A plug-in hybrid for $3,000?!
The bright minds of young college students and their mentors are at work again in the world of green technology.
This time around the scene is Middle Tennessee State University (MTSU) and the item being developed is a plug-in hybrid retrofit kit said to work with almost any car.
Professor Charles Perry and a rotating group of MTSU students associated with the university's Department of Engineering Technology have, for the last few years, been developing a wheel hub, plug-in hybrid retrofit kit. This green car technology, currently in proof of concept stage, is now being shopped around to private investors for funding to demonstrate a manufacturing version of it.
Perry's wheel hub technology, according to MTSU, was recently outfitted on a 1994 Honda station wagon and helped this research vehicle to see a gas mileage increase anywhere from 50 to 100 percent. FuelEconomy.gov indicates, assuming this is the 1994 Honda Accord station wagon, that this car's original EPA rated combined MPG to be 23.
In a video which you can watch above, Perry describes how the technology works.
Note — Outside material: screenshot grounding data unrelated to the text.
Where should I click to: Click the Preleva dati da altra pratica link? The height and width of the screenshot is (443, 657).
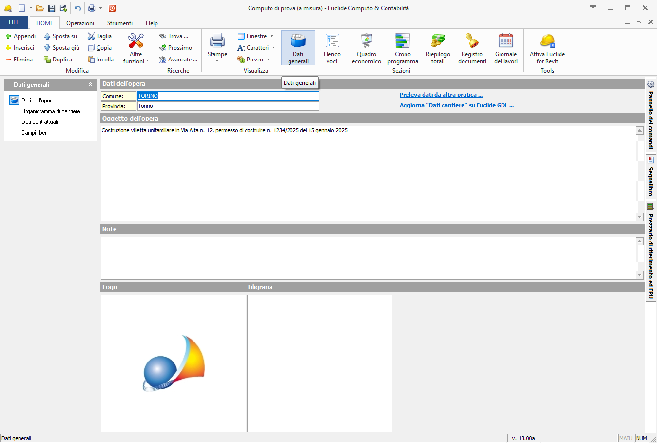(x=441, y=95)
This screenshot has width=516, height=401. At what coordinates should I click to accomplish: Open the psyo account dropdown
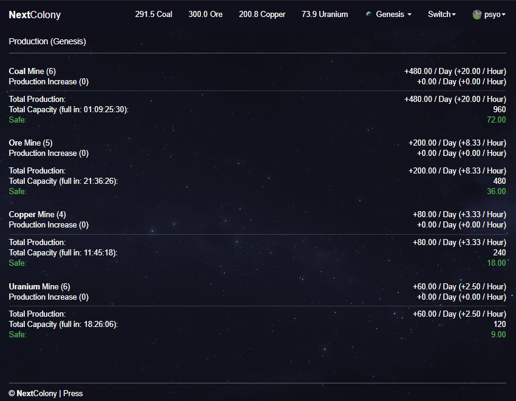(x=494, y=15)
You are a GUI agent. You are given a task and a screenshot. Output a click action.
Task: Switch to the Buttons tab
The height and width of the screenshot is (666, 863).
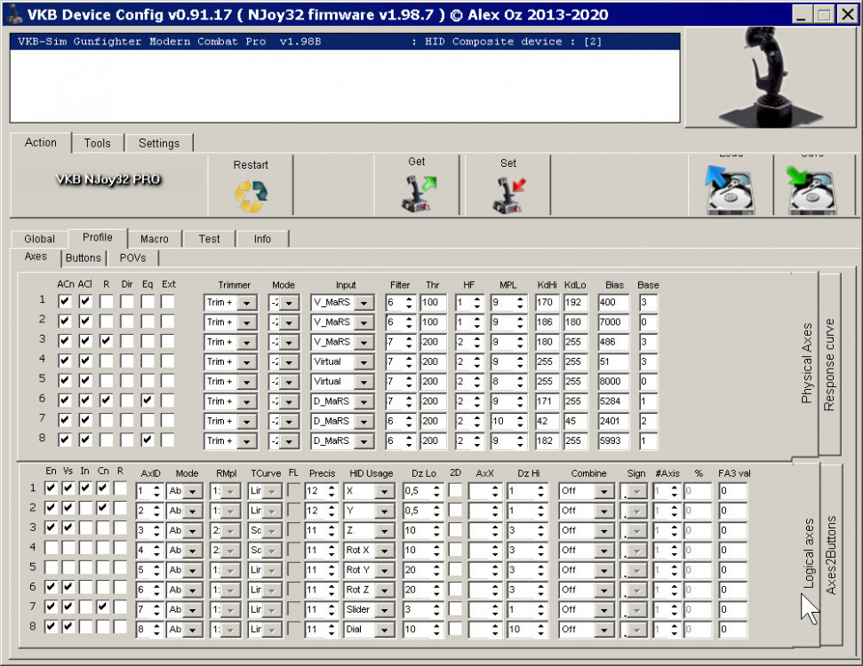point(84,258)
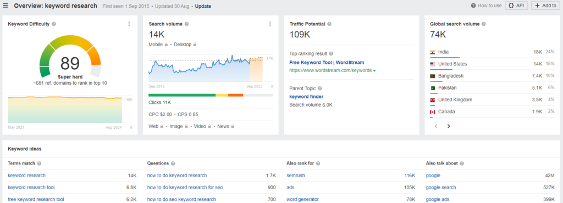
Task: Expand the wordstream.com URL dropdown arrow
Action: [374, 71]
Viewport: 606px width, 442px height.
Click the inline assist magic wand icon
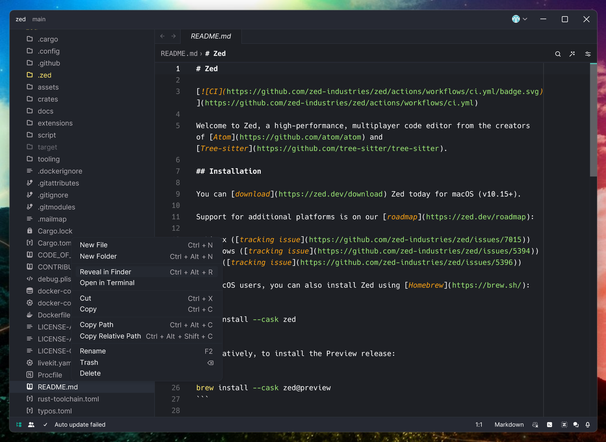click(x=572, y=54)
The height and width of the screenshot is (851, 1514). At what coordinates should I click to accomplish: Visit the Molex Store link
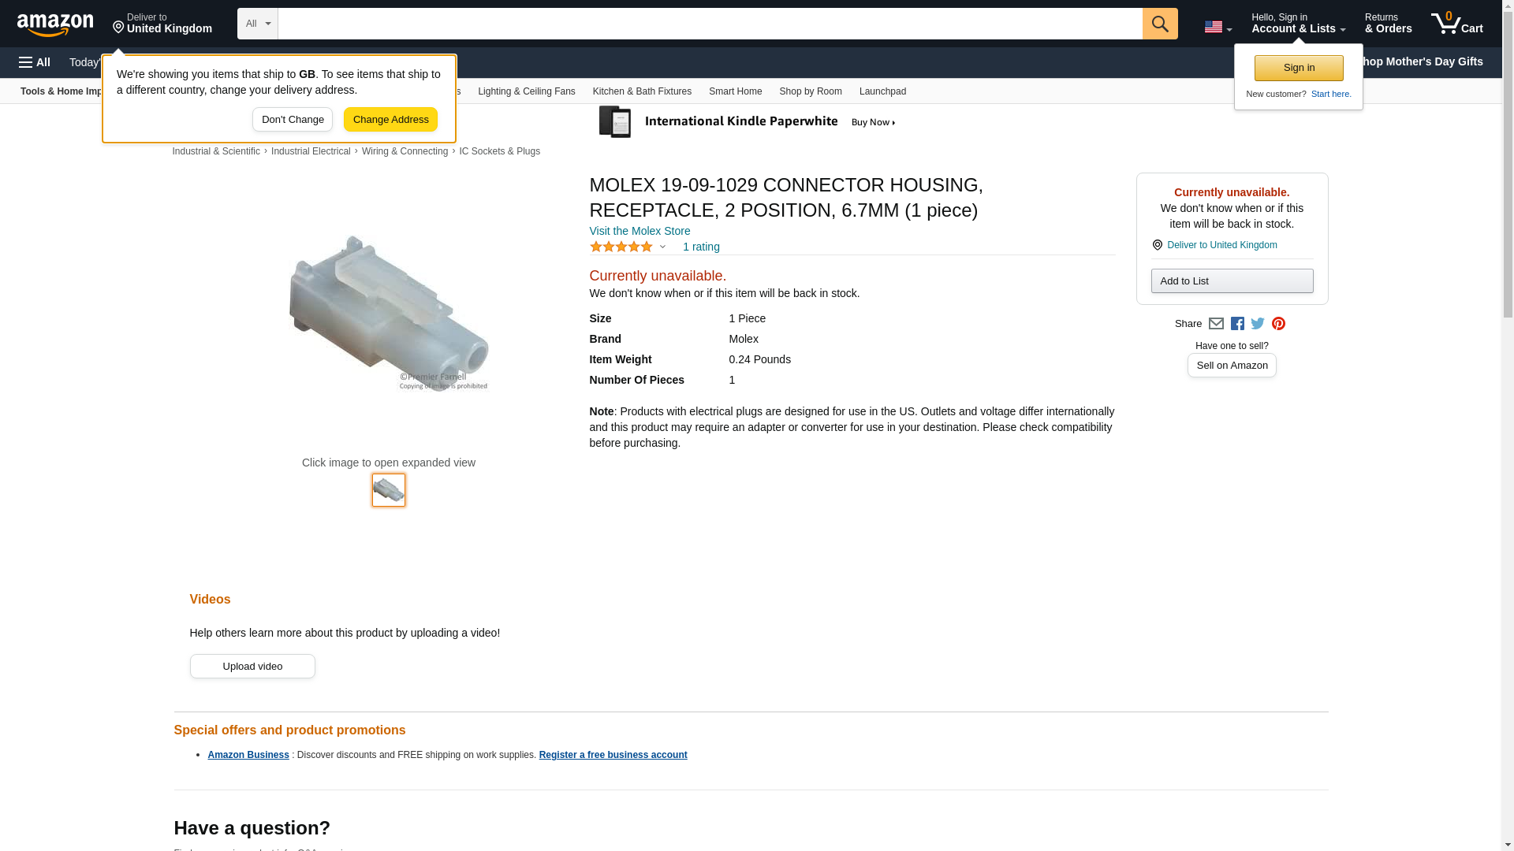[x=640, y=231]
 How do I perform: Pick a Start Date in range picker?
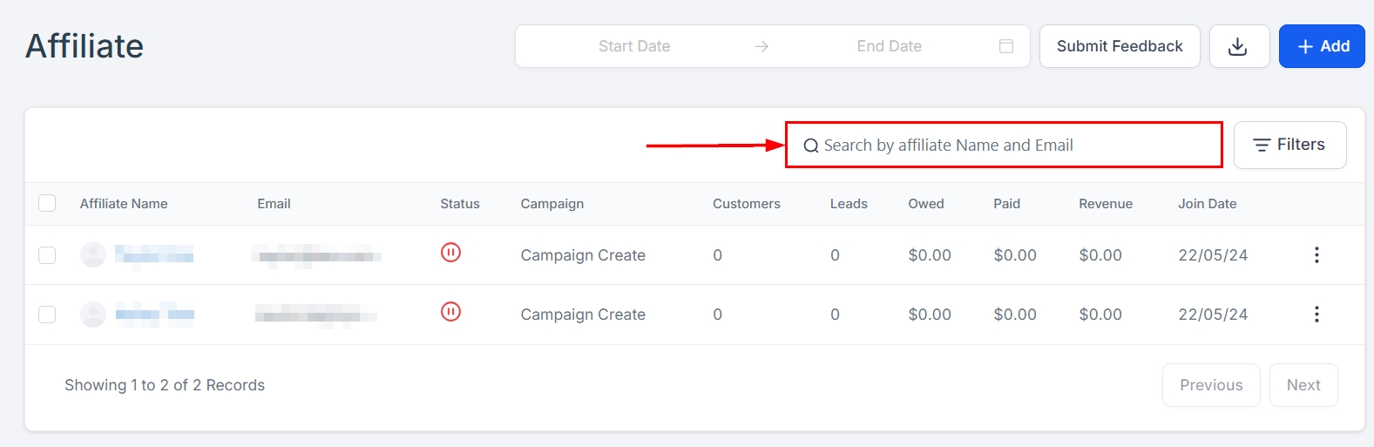[634, 46]
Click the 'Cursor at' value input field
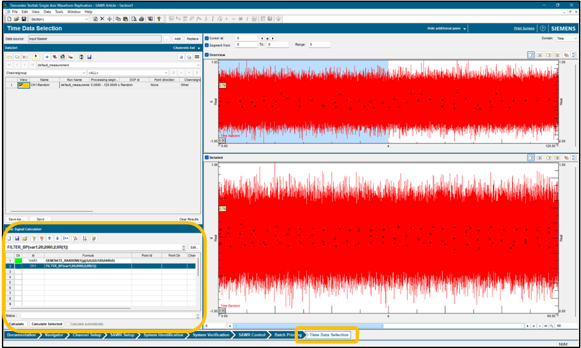Screen dimensions: 581x348 [245, 38]
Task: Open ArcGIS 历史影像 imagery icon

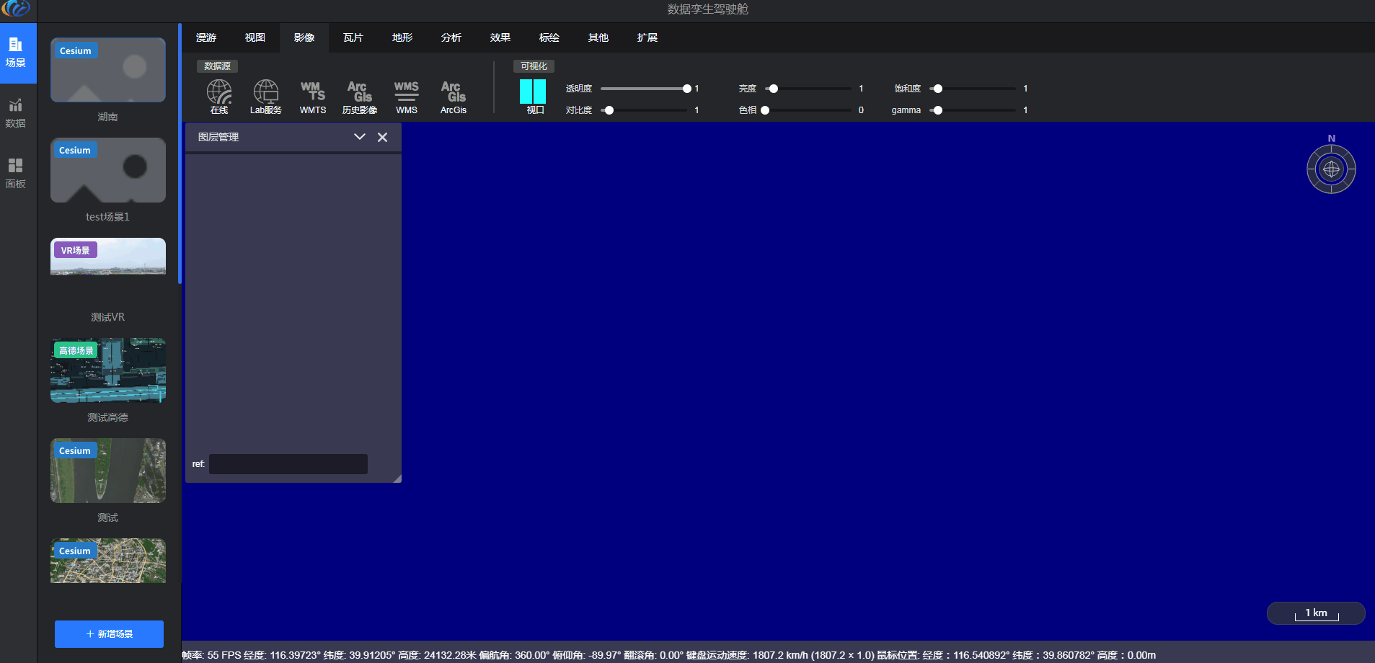Action: click(359, 92)
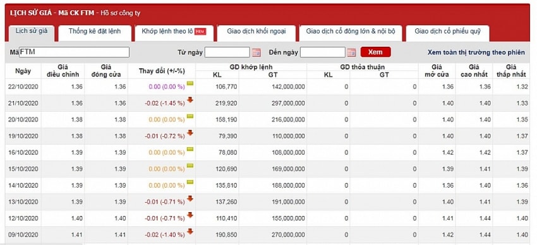The width and height of the screenshot is (537, 245).
Task: Click the red down arrow for 13/10/2020
Action: point(190,198)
In essence what is added to the two inner rear wheel brake structures are DC brushless motors.
Tied to a lithium ion phosphate battery pack mounted in the rear of the vehicle, they supplement the traction provided by the car's regular gas engine, both reducing the amount of gas needed and also upping the MPG.
The technology is designed for what would be around town usage. What's also pretty innovative here, according to Perry, is that the system is built with mostly off the shelf components. How they add the electric traction is what the secret sauce is.
"The whole point was to demonstrate the feasibility of adding the electrical motor to the rear wheel of the car without changing the brakes, bearings, suspension — anything mechanical," Perry said in a statement.
As for cost if it where to actually make it to market, it would likely price for around $3,000, which is considerably less then what you'd pay for buying a shiny new plug-in hybrid like the upcoming Ford Energi. Possible applications of this, besides in consumer vehicles, could also include companies with vehicle fleets.
And, as a side note, this isn't the only green tech innovation in the automotive space this university has been tinkering with. In January, for example, a converted Toyota Prius plug-in hybrid powered by solar, hydrogen and ethanol was set to make a cross country drive.